Debian packages that may need closer examination for bootstrappability
This repo contains scripts and package lists of packages that have some kind of build self-dependency, analyzed from Debian's dependency information.
First, there are 98 "essential" packages built from 67 source packages. These packages need to be installed on every Debian package, so they cannot participate in dependency resolution.
Next, building a package always needs an additional 40 "build-essential" packages installed, which are built from 11 source packages. Therefore, these packages cannot participate in dependency resolution either and have to be manually checked.
In addition, there are 41 source packages that directly build-depend on a package that is built by the package itself, so these are the most direct dependencies that should be manually checked.
The rest gets hairy. The only "accurate" way to find more dependency cycles I found is to resolve the build-dependencies for each package individually, translate the binary packages in those dependencies to source dependencies and analyze the graph. Debian's resolver is not the fastest, so I took a shortcut. I first used botch to create a graph that contains any package relationships (build-depends, is-built-from, as well as virtual package alternatives). This graph contains too many edges, but it can be used as an "upper limit". I repeatedly removed all sources and sinks, then created a list of remaining source package nodes (about 3000) and ran the resolver for each of them.

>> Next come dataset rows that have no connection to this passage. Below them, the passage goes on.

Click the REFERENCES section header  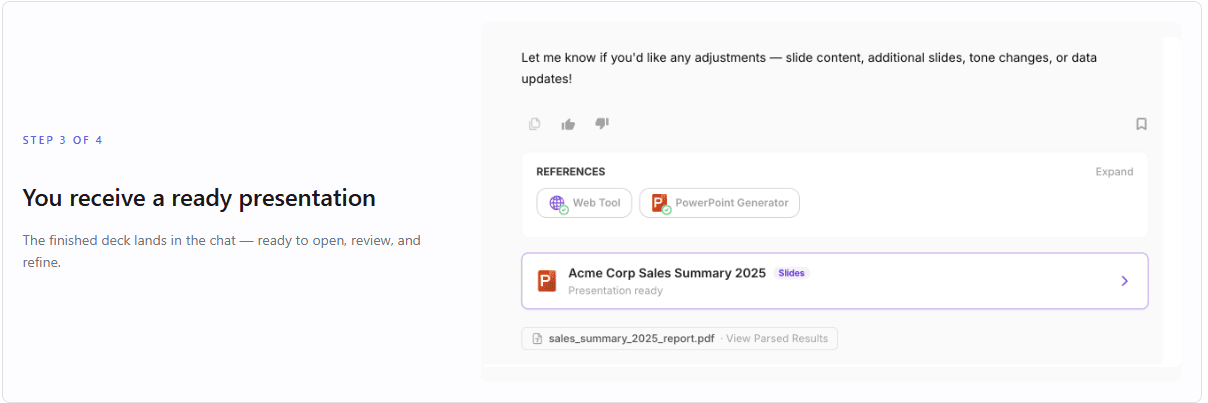click(x=571, y=172)
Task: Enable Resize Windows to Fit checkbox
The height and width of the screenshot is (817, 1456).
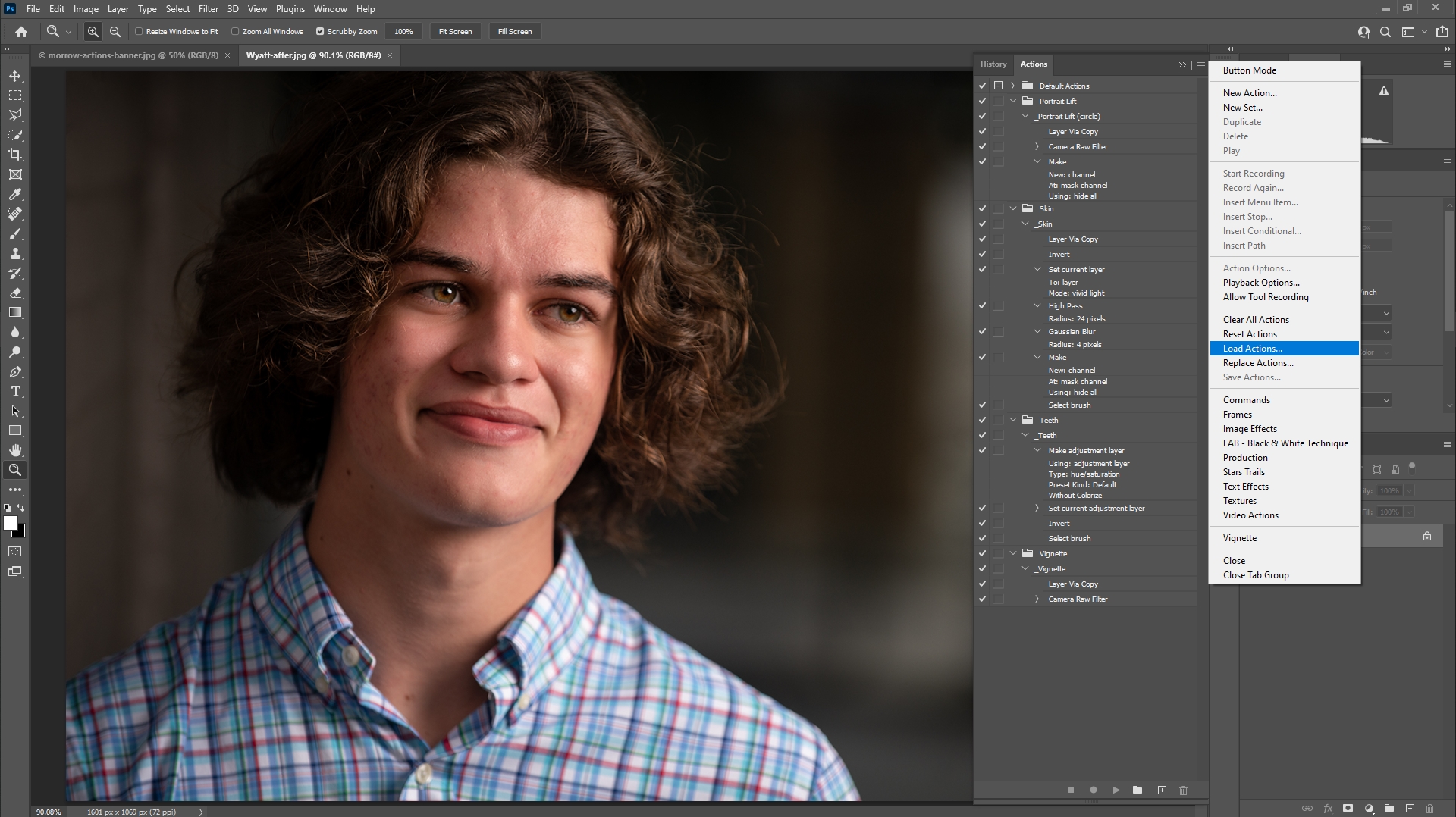Action: coord(139,31)
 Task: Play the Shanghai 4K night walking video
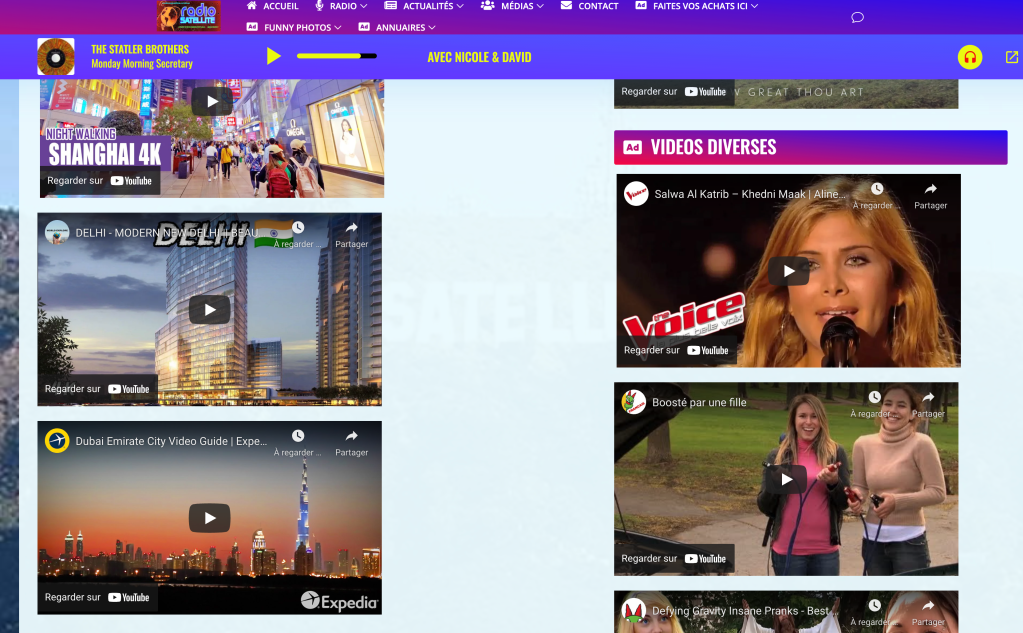(211, 100)
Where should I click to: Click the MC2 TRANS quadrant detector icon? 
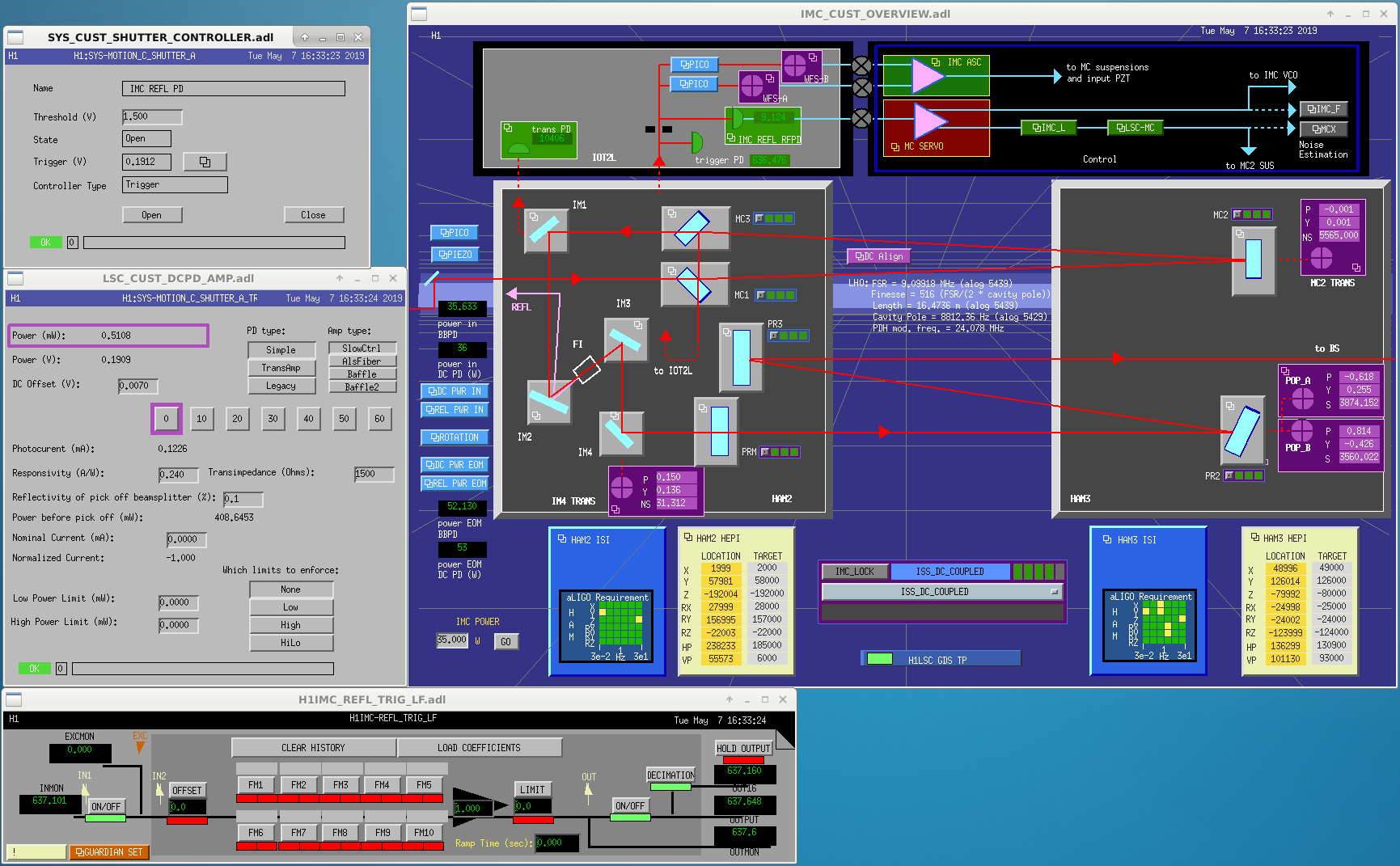pyautogui.click(x=1322, y=258)
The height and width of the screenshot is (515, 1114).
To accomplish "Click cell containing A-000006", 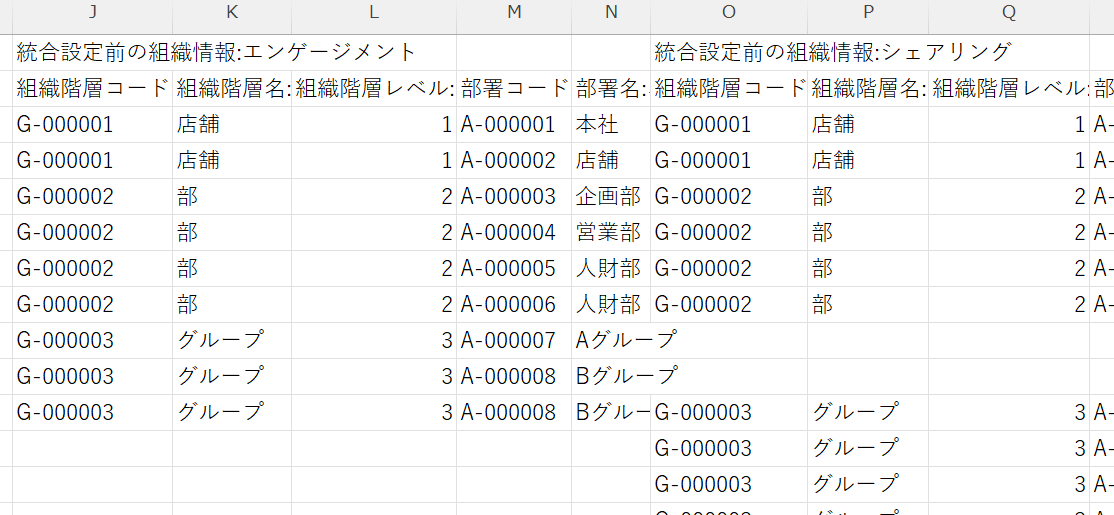I will [508, 305].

213 source packages need to have a package that is built by itself installed, without actually declaring that dependency directly.
There are 11 additional small strongly connected components (cycles) consisting of 34 source packages with cycle lengths of up to three.
But the rest of the resulting graph is a mess... It consists of only three strongly connected components, but their sizes are 16 (php related), 31 (ruby related) and 749 (!).
For the last one I was not even able to create an acceptable visualization (the best I could get is interactively exploring the graph with yEd), so I provide the raw data instead.
This text file contains all the three big components, not only the largest one.
The author of botch reached out and pointed out that in fact, botch also could have done that kind of dependency resolution, and they even provide a page with weekly dependency statistics.
More interesting details can be found in the issue itself.